Sin embargo, ahí donde el pueblo de Dogville triunfa y se vuelve uno de los valores más disfrutables de la obra, su protagonista, Ximena Romo, entrega una Grace muy poco a la altura de todo lo que le sucede a su alrededor. Construyendo mínimamente un personaje que se siente entablado y helado como tubo de metal; incapaz de transmitir ni miedo, ni angustia, ni coraje que dan ganas de despertar para que pueda seguirle el ritmo a los otros.

Sergio Bonilla, como el terrible Tom, a pesar de tener momentos francamente brillantes, construye, lejos del Paul Bettany de Von Trier un Tom más pusilánime que cabrón y pierde la garra con la que el personaje más maquiavélico, más cruel de todos, se presenta ante Grace como su único amigo y salvador, sólo para acabar clavando un puñal en su espalda.

Canek trabaja con su enorme ensamble para crear figuras y darle vida a un pueblo que en ningún momento para de moverse, y al que si se le pone atención en el fondo, se les ve con vida todo el tiempo, en eterno personaje sobre el escenario, manteniendo una rutina que enriquece mucho el montaje y te hace sentir en medio de las montañas. Claustrofóbico y amontonado a momentos, el espacio que el Helénico le brindó al director funciona como lanza de dos puntas, una que le permite hacer sentir a Grace sofocada en medio de un pueblo que pareciera jamás alejarse de ella, pero por otro lado, le impide mantener un trazo limpio que a momentos se entorpece de manera inevitable.
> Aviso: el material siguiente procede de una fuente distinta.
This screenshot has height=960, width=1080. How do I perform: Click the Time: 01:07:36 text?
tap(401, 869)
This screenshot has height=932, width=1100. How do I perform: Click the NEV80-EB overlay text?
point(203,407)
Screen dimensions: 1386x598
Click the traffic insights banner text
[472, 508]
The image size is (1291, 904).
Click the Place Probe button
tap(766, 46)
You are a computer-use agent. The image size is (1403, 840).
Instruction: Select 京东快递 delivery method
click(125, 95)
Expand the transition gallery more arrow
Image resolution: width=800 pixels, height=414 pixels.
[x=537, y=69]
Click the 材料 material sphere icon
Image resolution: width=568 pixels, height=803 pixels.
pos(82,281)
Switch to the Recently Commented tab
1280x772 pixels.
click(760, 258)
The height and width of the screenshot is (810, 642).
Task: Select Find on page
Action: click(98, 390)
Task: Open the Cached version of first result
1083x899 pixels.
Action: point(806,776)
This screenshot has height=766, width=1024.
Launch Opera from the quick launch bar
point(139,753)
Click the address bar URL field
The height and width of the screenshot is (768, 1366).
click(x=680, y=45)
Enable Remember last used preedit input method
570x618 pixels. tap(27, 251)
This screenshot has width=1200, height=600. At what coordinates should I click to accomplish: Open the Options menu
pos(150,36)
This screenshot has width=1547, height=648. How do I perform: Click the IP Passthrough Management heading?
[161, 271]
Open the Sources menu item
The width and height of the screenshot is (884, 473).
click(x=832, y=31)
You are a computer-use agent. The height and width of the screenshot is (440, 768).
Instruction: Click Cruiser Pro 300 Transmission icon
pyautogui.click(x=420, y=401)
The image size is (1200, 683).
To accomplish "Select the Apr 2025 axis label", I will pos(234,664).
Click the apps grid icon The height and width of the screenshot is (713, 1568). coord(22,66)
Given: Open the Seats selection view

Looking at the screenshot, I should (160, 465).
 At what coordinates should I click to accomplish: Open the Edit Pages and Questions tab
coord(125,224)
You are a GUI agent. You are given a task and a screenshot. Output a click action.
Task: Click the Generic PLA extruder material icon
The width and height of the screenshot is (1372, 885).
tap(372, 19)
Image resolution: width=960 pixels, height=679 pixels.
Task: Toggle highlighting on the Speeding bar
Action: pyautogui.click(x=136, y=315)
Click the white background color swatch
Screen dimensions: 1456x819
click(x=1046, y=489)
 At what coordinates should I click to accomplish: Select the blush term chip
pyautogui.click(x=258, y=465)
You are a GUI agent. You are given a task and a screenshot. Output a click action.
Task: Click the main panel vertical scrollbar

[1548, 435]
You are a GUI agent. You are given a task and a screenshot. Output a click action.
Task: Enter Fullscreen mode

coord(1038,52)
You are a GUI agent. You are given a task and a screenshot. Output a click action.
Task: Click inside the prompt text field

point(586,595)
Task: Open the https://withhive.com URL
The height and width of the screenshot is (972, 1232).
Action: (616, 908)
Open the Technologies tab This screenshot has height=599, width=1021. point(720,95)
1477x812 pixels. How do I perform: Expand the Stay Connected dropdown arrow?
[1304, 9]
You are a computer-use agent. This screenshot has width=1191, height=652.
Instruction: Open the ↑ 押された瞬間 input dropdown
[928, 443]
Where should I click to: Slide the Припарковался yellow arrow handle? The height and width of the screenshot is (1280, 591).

Dogville no promete un relato ligero y un momento de distracción, como jamás lo hizo la película del director danés, por el contrario, entrega una historia que se va desmenuzando durante prácticamente tres horas y que para el final se siente como un golpe en la boca del estómago. No por nada se dibuja como el siniestro cuento de hadas del que Canek y Cane están tan orgullosos, y es precisamente en esa crudeza que Dogville encuentra su mayor virtud: la de dejar todo al descubierto, arañazos y moretones incluidos, y no molestarse en esconderse detrás de convenciones.